La instalación, titulada «The Hoerengracht» (en holandés: «El canal de las putas»), convierte una de las salas de la pinacoteca de la calle de Trafalgar en una reproducción de un par de callejuelas de ese famoso barrio donde las mujeres se exhiben en escaparates a potenciales clientes y simples mirones.

No es la primera instalación dedicada por Ed Kienholz al tema de la prostitución. Otra anterior, de 1961-62, titulada «Roxys», reproducía el interior de un burdel del Estado norteamericano de Nevada que Ed había visitado en los años cuarenta. Veinte años después, Ed, casado ya con Nancy, viajó a Amsterdam y como tantos turistas antes y después que ellos fue a ver el barrio de las putas. Tras aquella primera visita, los Kienholz regresaron en varias ocasiones, hablaron con algunas de las mujeres dedicadas a ese oficio y recogieron todo tipo de información visual sobre sus lugares de trabajo, que iba a servirles para la nueva instalación, según explicó Colin Wiggins, comisario de esta exposición.

Realismo

El realismo de la instalación es extraordinario: las figuras de tamaño natural creadas por los Kienholz en su estudio de Berlín a partir de modelos de carne y hueso se exhiben en los escaparates medio desnudas mientras esperan a que se decida a entrar algún cliente. En su aspecto se diferencian diametralmente de las grotescas y a veces monstruosas muñecas que poblaban el salón de «Roxy».
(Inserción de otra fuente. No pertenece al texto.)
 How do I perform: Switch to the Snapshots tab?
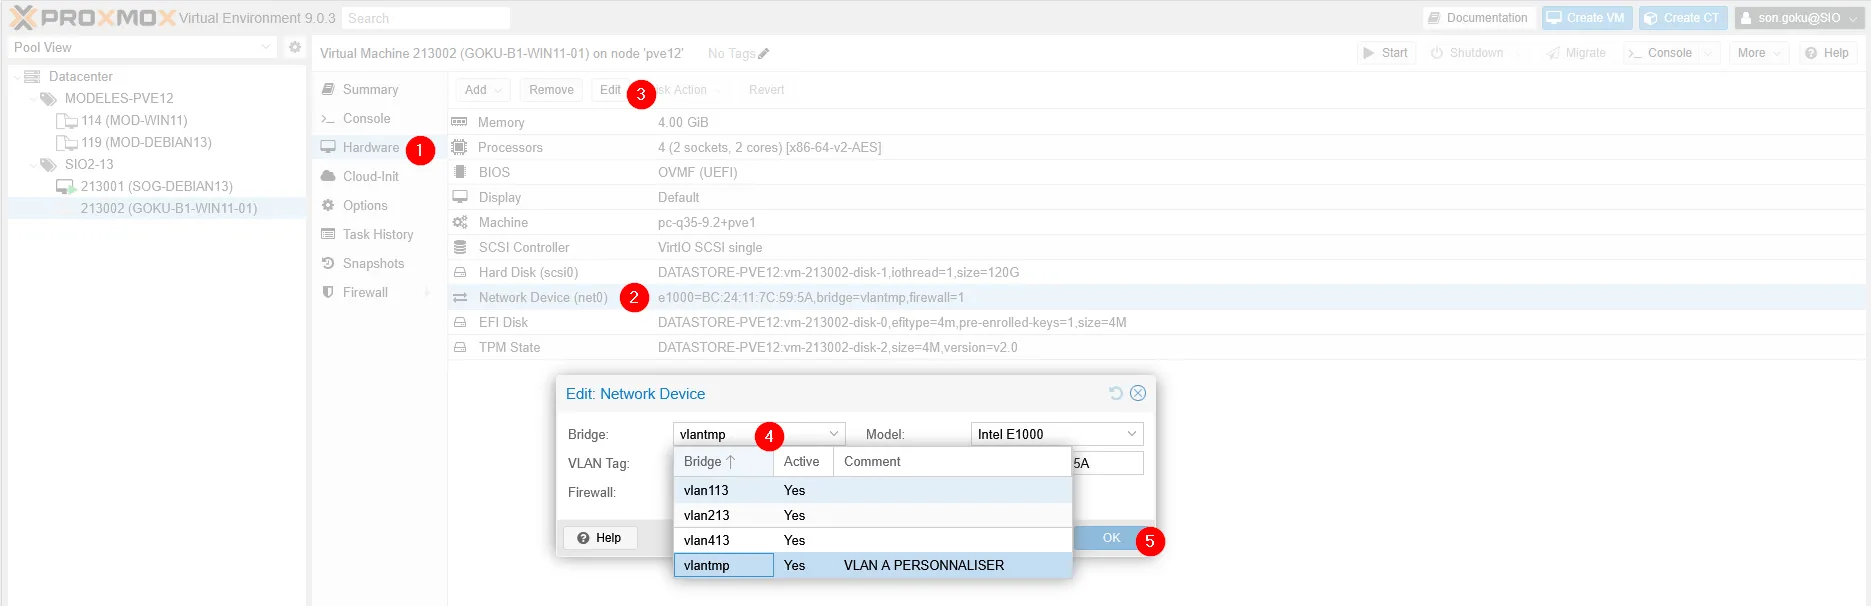coord(373,263)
Sus cabezas tienen, sin embargo, la artificialidad de los maniquíes de tienda y llevan además un marco metálico con un cristal que puede abrirse y cerrarse, lo que parece implicar que aunque están dispuesta a vender su cuerpo, sus pensamientos y sentimientos están en otra parte.

Los Kienholz recrearon con todo lujo de detalles los sórdidos interiores de esas minúsculas habitaciones con sus viejos aparatos de radio, el reloj, las perchas para colgar la ropa, los ramilletes de flores artificiales, las pequeñas lámparas y el imprescindible lavabo para después del coito.

Ese realismo se aplica también al exterior, con las parpadeantes lucecitas rojas que enmarcan los escaparates, las farolas, los viejos bolardos y las igualmente viejas bicicletas aparcadas allí, material todo él que, según Wiggins, los artistas compraron en los mercados de pulgas locales.

No todas las mujeres están esperando en sus pequeñas jaulas, sino que algunas están ya ocupadas con algún cliente, como indica la cortina corrida en la planta superior, mientras que otras aguardan fuera, vestidas con ropa de invierno y fumando algún cigarrillo. A diferencia también de lo que ocurría con «Roxy», en este caso, el visitante no puede entrar en el espacio privado de las prostitutas, sino que se queda fuera, reducido al papel de voyeur.